# ETL Project

## State Level Household Debt Statistics 2003-2018

Source: https://www.newyorkfed.org/medialibrary/interactives/householdcredit/data/xls/area_report_by_year.xlsx

This data source provides composition of household debt per state per year in the United States. Idea is to extract, transform, and load this data to determine if there is correlation between amount of debt per household and complains reported to the *Consumer Financial Protection Bureau (CFBP)* within the same state and the same period of time. 

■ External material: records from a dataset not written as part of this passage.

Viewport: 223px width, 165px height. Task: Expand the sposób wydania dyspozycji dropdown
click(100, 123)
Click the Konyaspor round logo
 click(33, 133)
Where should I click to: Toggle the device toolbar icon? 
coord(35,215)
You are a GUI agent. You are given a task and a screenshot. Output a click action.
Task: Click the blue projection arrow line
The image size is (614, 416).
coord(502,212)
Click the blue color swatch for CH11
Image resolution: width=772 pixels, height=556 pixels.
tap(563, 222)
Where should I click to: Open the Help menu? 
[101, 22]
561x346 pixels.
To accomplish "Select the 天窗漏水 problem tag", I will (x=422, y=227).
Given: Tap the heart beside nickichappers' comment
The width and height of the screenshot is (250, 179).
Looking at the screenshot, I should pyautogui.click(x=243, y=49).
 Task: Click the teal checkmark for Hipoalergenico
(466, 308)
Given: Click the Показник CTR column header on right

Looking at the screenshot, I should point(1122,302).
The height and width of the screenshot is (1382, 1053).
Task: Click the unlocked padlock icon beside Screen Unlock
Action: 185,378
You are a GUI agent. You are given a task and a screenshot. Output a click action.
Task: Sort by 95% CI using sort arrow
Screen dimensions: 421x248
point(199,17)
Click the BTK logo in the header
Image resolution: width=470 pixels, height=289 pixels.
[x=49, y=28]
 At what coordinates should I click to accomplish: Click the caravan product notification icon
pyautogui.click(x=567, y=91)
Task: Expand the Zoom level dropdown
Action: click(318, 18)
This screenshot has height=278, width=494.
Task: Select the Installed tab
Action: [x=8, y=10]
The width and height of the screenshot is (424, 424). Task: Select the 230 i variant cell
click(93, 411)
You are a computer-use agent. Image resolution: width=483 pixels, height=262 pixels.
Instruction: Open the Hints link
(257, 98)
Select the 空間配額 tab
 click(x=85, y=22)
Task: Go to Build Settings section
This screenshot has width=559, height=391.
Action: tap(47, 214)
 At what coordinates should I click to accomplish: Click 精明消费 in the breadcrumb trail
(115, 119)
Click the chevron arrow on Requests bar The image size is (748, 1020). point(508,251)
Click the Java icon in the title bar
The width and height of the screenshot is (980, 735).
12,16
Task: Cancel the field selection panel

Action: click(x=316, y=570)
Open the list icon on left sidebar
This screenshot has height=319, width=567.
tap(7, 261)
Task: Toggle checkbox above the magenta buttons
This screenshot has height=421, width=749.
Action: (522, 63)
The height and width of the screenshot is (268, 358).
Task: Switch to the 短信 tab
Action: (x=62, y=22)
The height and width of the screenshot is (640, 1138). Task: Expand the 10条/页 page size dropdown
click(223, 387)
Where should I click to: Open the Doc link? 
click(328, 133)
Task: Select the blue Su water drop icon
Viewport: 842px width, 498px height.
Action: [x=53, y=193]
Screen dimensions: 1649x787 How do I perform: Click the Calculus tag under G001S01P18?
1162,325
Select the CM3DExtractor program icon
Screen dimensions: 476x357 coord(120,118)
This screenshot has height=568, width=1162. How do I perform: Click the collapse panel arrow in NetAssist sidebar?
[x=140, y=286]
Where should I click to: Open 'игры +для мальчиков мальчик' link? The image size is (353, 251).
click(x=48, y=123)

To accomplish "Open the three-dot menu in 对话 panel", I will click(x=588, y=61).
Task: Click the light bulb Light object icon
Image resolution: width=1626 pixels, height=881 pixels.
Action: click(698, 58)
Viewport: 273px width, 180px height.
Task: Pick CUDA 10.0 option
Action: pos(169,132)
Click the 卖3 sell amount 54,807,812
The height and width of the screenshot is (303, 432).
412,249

First, let's get the resource into a local file within the `Resources` folder.

In [1]:
import pandas as pd
import urllib.request

url = 'https://www.newyorkfed.org/medialibrary/interactives/householdcredit/data/xls/area_report_by_year.xlsx'
filename = 'Resources/area_report_by_year.xlsx'
urllib.request.urlretrieve(url, filename)

('Resources/area_report_by_year.xlsx',
 <http.client.HTTPMessage at 0x11868de80>)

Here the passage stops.